After the final sing-off, which pitted Assaf against a young woman from Syria and an Egyptian, the entire Palestinian nation was on tenterhooks, waiting for the result after millions texted their vote to the pan-Arab MBC channel.
Across the West Bank and Gaza, streets were jammed with a sea of smiling faces, and the joyful honking of car horns as people revelled in the rare atmosphere of celebration.
"The mood is indescribable. Everyone is celebrating. Thank you, Mohammed Assaf, for bringing joy to our hearts!" said Gaza resident Mohammad Dahman.
"We haven't felt this joy in a long time!"
Celebrations also erupted in annexed east Jerusalem, but soured as young Palestinians clashed with Israeli police, resulting in several arrests.
In northern Lebanon, Palestinian refugees in the Beddawi camp fired into the air and honked car horns to celebrate, while major partying also took place in the southern city of Sidon, an AFP correspondent said.
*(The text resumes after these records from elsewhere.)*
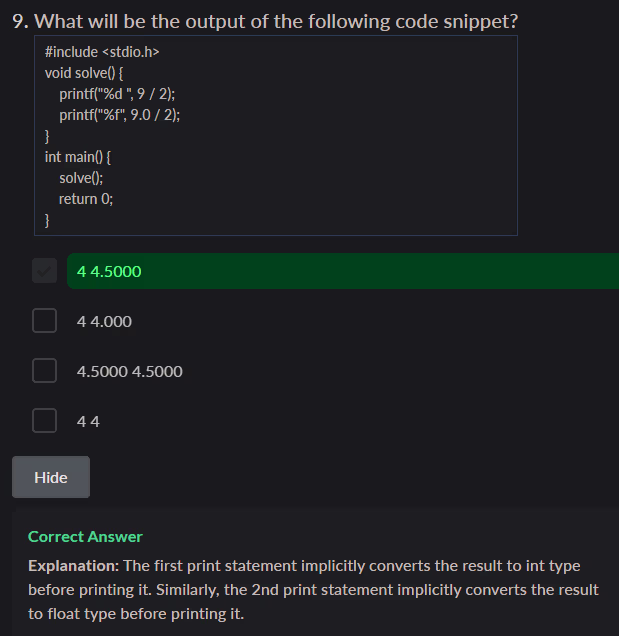Click the printf line with '%d'
The image size is (619, 636).
pyautogui.click(x=117, y=94)
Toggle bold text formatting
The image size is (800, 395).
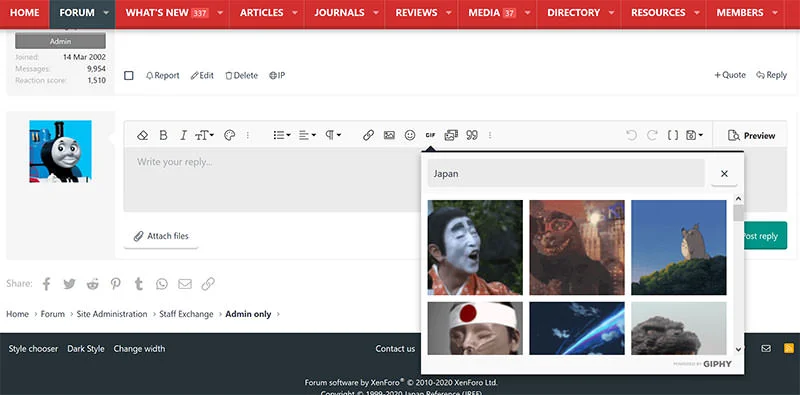pos(163,135)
Born in Misrata, Libya, Assaf grew up in the Khan Yunis refugee camp in Gaza, one of the world's poorest and most densely-populated areas which has been subjected to a tight Israeli blockade since 2006.
Gaza's Islamist Hamas rulers disapprove of shows such as Arab Idol, which are considered to be un-Islamic, but they have not clamped down on support for the contest.
"All Palestinians share in his success. Mohammed's music is a universal language and speaks to all of us," said UNRWA chief Filippo Grandi.
"How fantastic that a Palestine refugee from Gaza should bring us all together in this way."
There were even congratulations from Israel, with the army's Arabic spokesman Avichai Adraee hailing his victory on Twitter.
And the left-leaning Haaretz newspaper also hailed his success saying: "A Palestinian hero is born."